87 - The Replacements


Uma banda de rock and roll em estado bruto da América, na década de 80, importante foi o Replacements. O grupo, fundado em 1979, era comparado ao saudoso Hüsker Dü e dono de uma incrível energia ao vivo. Liderados pelo talentoso e temperamental Paul Westerberg (hoje artista-solo) fizeram grandes discos, sendo que alguns deles saíram por aqui, entre eles o clássico Pleased to Meet Me, de 1987. E se você acha que são uns completos desconhecidos, te garanto: entre meus nove leitores (eram oito, consegui mais um), uns quatro me pediram uma bio deles. Sendo assim...


Paul Westerberg, com então 20 anos incompletos (nasceu em de 31 de dezembro de 1959) queria formar uma banda de garagem, na cidade de Minneapolis, que já tinham um filho (ainda não tão famoso) dileto nesse estilo: Hüsker Dü. Procura daqui, procura dali e dá de cara com os irmãos Bob (guitarra) e Tommy Stinson (baixo). Com a entrada de Chris Mars na bateria, nasce o Impediments. Mas a banda logo mudou de nome após uma briga em um bar. Escolheram então Replacements e ficaram assim batizados. Enquanto o Dü era violento no som, mas com uma postura mais compenetrada, Paul e sua gangue eram, de fatos, wild boys, beberrões e chegados a uma bela confusão e shows para lá de confusos. Mesmo assim (ou talvez por isso) conseguiram chamar a atenção de um selo local, o Twin/Tone.

[Amostra de dados]
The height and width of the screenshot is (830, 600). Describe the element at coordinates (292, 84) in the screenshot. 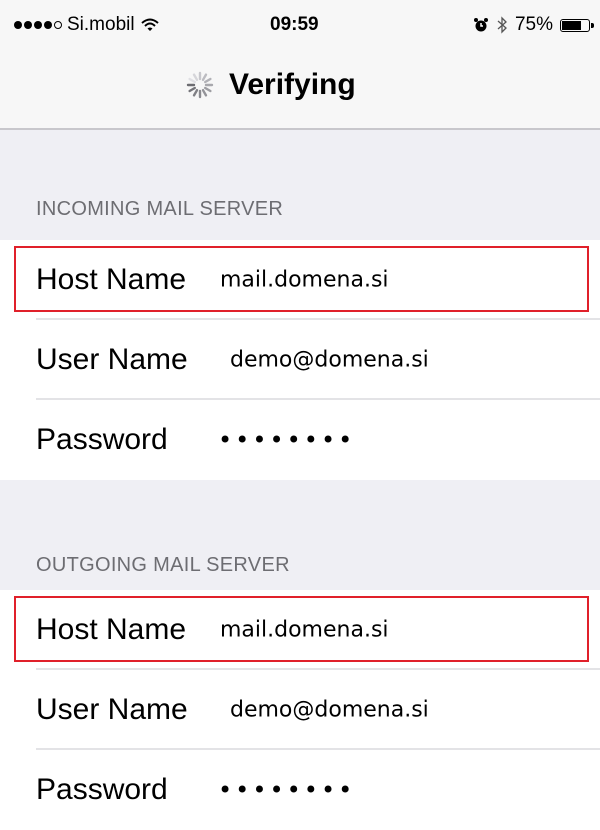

[Requisitos das tarefas]
A – Liste todos os integrantes da banda mencionados no texto sobre os Replacements.
B – Por favor, reproduza o trecho do texto sobre os Replacements desde "87 - The Replacements" até "deles. Sendo assim...", incluindo este último.
O material não tem nenhuma relação com o que se pede aqui.

[Respostas fornecidas]
A – Paul Westerberg, Bob Stinson, Tommy Stinson e Chris Mars.

B –
87 - The Replacements


Uma banda de rock and roll em estado bruto da América, na década de 80, importante foi o Replacements. O grupo, fundado em 1979, era comparado ao saudoso Hüsker Dü e dono de uma incrível energia ao vivo. Liderados pelo talentoso e temperamental Paul Westerberg (hoje artista-solo) fizeram grandes discos, sendo que alguns deles saíram por aqui, entre eles o clássico Pleased to Meet Me, de 1987. E se você acha que são uns completos desconhecidos, te garanto: entre meus nove leitores (eram oito, consegui mais um), uns quatro me pediram uma bio deles. Sendo assim...